The world of machine learning is not new, and there are numerous machine learning model types out there. Different models work in a different way. There are a few heuristics which can help you to select the model type for the case. However, a typical approach is beautiful and simple: for every task at hand, try all the models which seem reasonable (see below) and see what works the best.
Currently, TrendSpider supports the following types of machine learning models:
- Naive Bayes (complexity of 1 at a scale of 1 to 4)
- Logistic Regression (complexity 2/4)
- K-Nearest Neighbors (complexity 3/4)
- Random Forest (complexity 4/4)
These models have different complexity. Random Forest is the most complex and powerful of them. Naive Bayes is the most simple. The word “powerful” is the key here, and it’s a double-edged sword. The more powerful the model is, the more complex patterns it can capture. For example, linear models can only capture simplest forms of relationships. Complex models like RF can easily do things like “if A and B, or C and not D, or if E and F and G”. That’s the good edge of a sword here.

**Task requirements**
(1) Write out the passage on machine learning models word for word, beginning at the words "The world of" and stopping after the words "scale of 1 to 4)".
(2) Please translate this sentence from the passage on machine learning models into Spanish: "The more powerful the model is, the more complex patterns it can capture."

**Dataset content**

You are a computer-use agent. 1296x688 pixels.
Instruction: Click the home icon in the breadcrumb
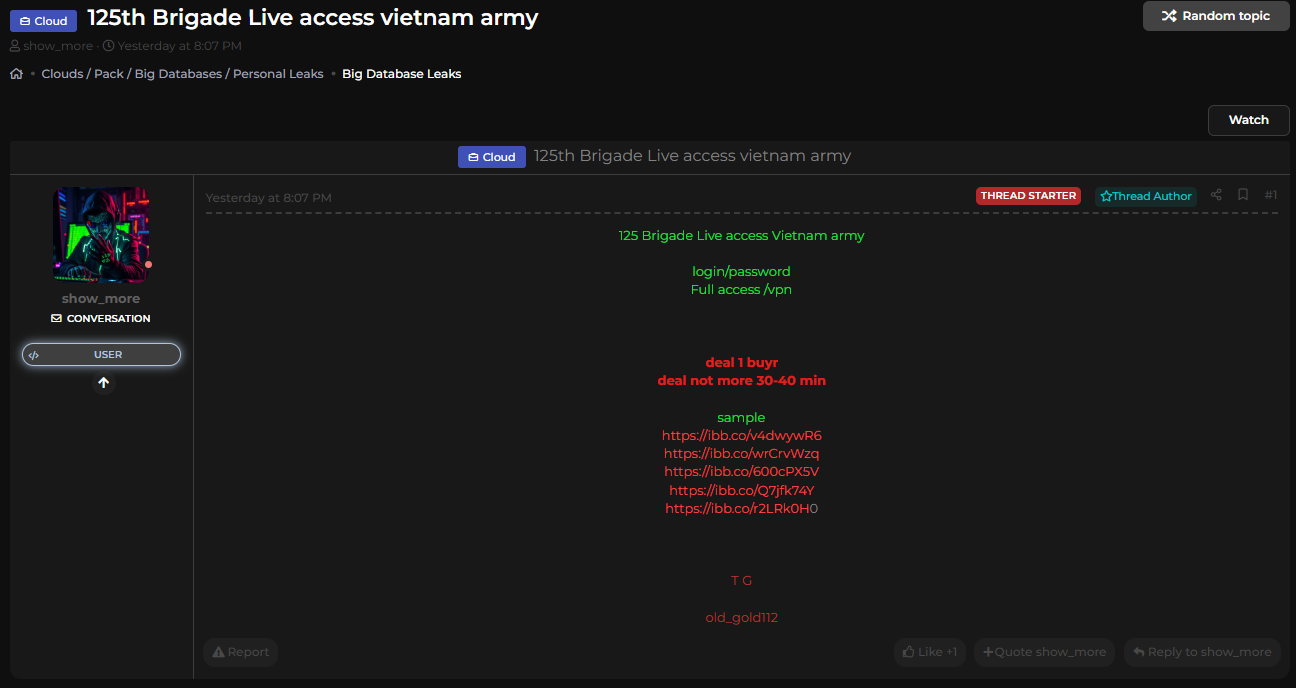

**Task solutions**
(1)
The world of machine learning is not new, and there are numerous machine learning model types out there. Different models work in a different way. There are a few heuristics which can help you to select the model type for the case. However, a typical approach is beautiful and simple: for every task at hand, try all the models which seem reasonable (see below) and see what works the best.
Currently, TrendSpider supports the following types of machine learning models:
- Naive Bayes (complexity of 1 at a scale of 1 to 4)

(2) Cuanto más potente es el modelo, más complejos son los patrones que puede captar.